Assim, na arrecadação dos estados há um cenário bastante desafiador, pois temos de um lado a economia, que não dá sinais de crescimento e, de outro, a incerteza de como será a saída do imbróglio causado pelas leis completares n°s 192 e 194 que alteraram a tributação do ICMS, principal imposto do país. Infelizmente, a solução caminha para o aumento da alíquota modal do ICMS a partir de abril para um grupo de estados e para o aumento da base de cálculo dos combustíveis para todos. Entretanto, ainda é incerta a solução para a base de cálculo da energia, visto que até o momento não se chegou a um entendimento da questão com o governo federal da TUST/TUSD.
Além disso, somente em abril o Supremo Tribunal Federal irá decidir a questão da cobrança do Difal do ICMS. São bilhões em jogo nesta decisão, inclusive, com risco de devolução de recursos já arrecadados. Outro ponto que merece atenção é que as transferências do Fundo de Participação (FPE e FPM) não devem repetir o desempenho fora do comum de 2022, quando cresceram acima de 20% em relação a 2021. Talvez, apenas as participações governamentais do petróleo tenham desempenho próximo de 2022, mas mesmo elas devem apresentar um resultado pior.

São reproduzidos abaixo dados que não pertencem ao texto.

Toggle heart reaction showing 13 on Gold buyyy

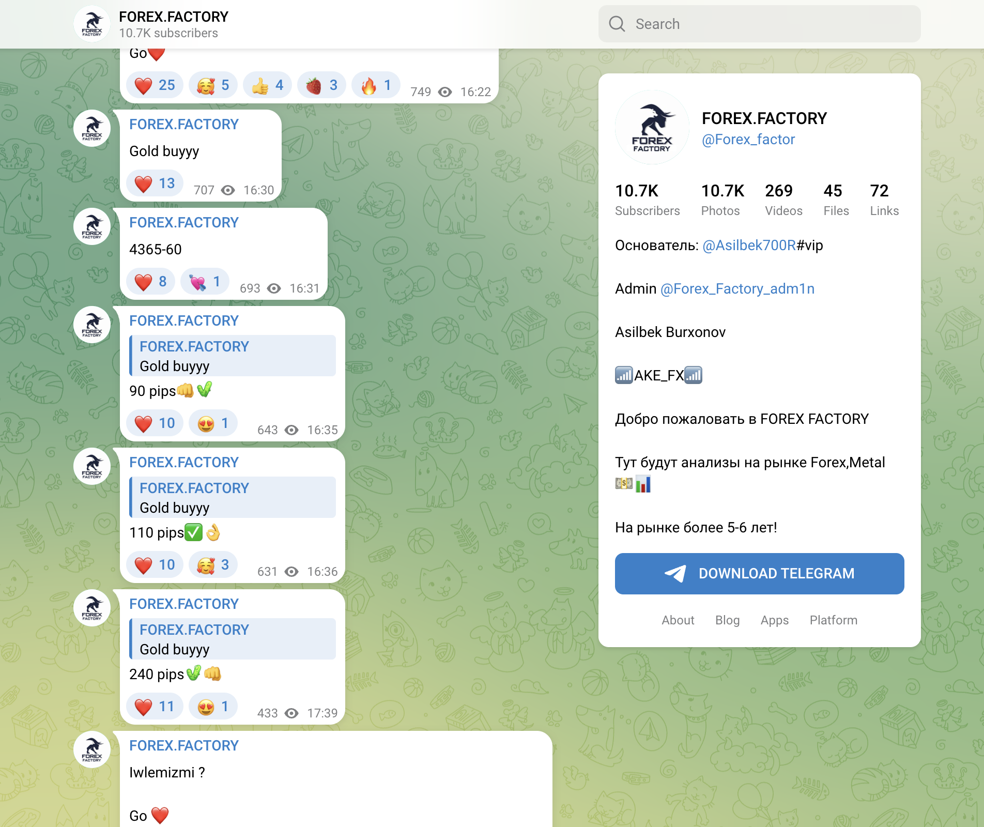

Já pelo lado da despesa, há uma série delas de caráter obrigatório ou com gasto mínimo nos Orçamentos Fiscal e da Seguridade Social que são: as despesas com Pessoal e Encargos Sociais dos servidores civis e militares do Estado, o pagamento dos benefícios previdenciários, os gastos com as ações e serviços públicos de saúde e educação, a dívida pública, os precatórios e o duodécimo dos poderes. Sobra muito pouco para o gasto discricionário.
Aqui o desafio será o impacto do aumento da inflação e dos juros, principalmente nos contratos de endividamento e o grande incremento em muitos dos insumos da área de saúde e de construção civil. Também haverá, na maioria dos estados, repercussão do crescimento da despesa de pessoal decorrente dos aumentos em praticamente todos os entes subnacionais nas despesas com os servidores em 2022. Também teremos a aplicação do incremento do piso dos professores em 15% e do novo piso dos enfermeiros.

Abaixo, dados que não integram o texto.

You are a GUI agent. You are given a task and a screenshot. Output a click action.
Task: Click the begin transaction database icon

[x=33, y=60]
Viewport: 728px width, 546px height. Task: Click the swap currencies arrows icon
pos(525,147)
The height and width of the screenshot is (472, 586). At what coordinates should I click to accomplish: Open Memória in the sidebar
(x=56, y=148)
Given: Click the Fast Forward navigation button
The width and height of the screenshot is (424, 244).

Além destas questões deve-se observar que, até o momento, os estados e governo federal não chegaram a um acordo quanto ao ressarcimento das perdas das supracitadas leis complementares. Dessa forma, há um risco do assunto ser decidido pela justiça o que pode gerar repercussão negativa aos estados e municípios.
Outra questão orçamentária a ser observada com atenção é o aumento da taxa de crescimento dos precatórios judiciais. Na grande maioria dos estados, o valor pago não tem sido suficiente para diminuir o estoque a pagar, o que irá pressionar cada vez mais os entes para que seja aumentada a taxa de comprometimento da Receita Corrente Liquida com o pagamento.
O cenário para 2023 é por demais desafiador para os gestores públicos subnacionais, pois há claros riscos de frustação de receitas tributárias e de transferências com uma grande probabilidade de as despesas sofrerem substancial incremento. Esse provável descasamento exigirá um esforço muito grande de reduzir custos e de busca por mais eficiência arrecadatória. Será necessário buscar soluções criativas e o desenvolvimento de projetos em parceria com o setor privado e o governo federal, que finalmente parece que voltará a priorizar os investimentos públicos.
Esse será um caminho fundamental para minimizar o risco de o país continuar a apresentar taxas decrescentes nos investimentos públicos. Como o professor José Roberto Afonso destaca, ao analisar a visão de Keynes, que em economias emergentes como a nossa, há muito para ser feito. Falta infraestrutura logística, tecnológica e social. Há escolas, hospitais e segurança insuficientes e com baixa qualidade. Dessa forma, é fundamental termos uma boa performance fiscal para ser possível aumentar o nível atual de investimentos do país. Assim, conhecer os riscos orçamentários ajuda muito os gestores públicos a decidirem melhor e buscarem os projetos mais adequados ao cenário que se avizinha.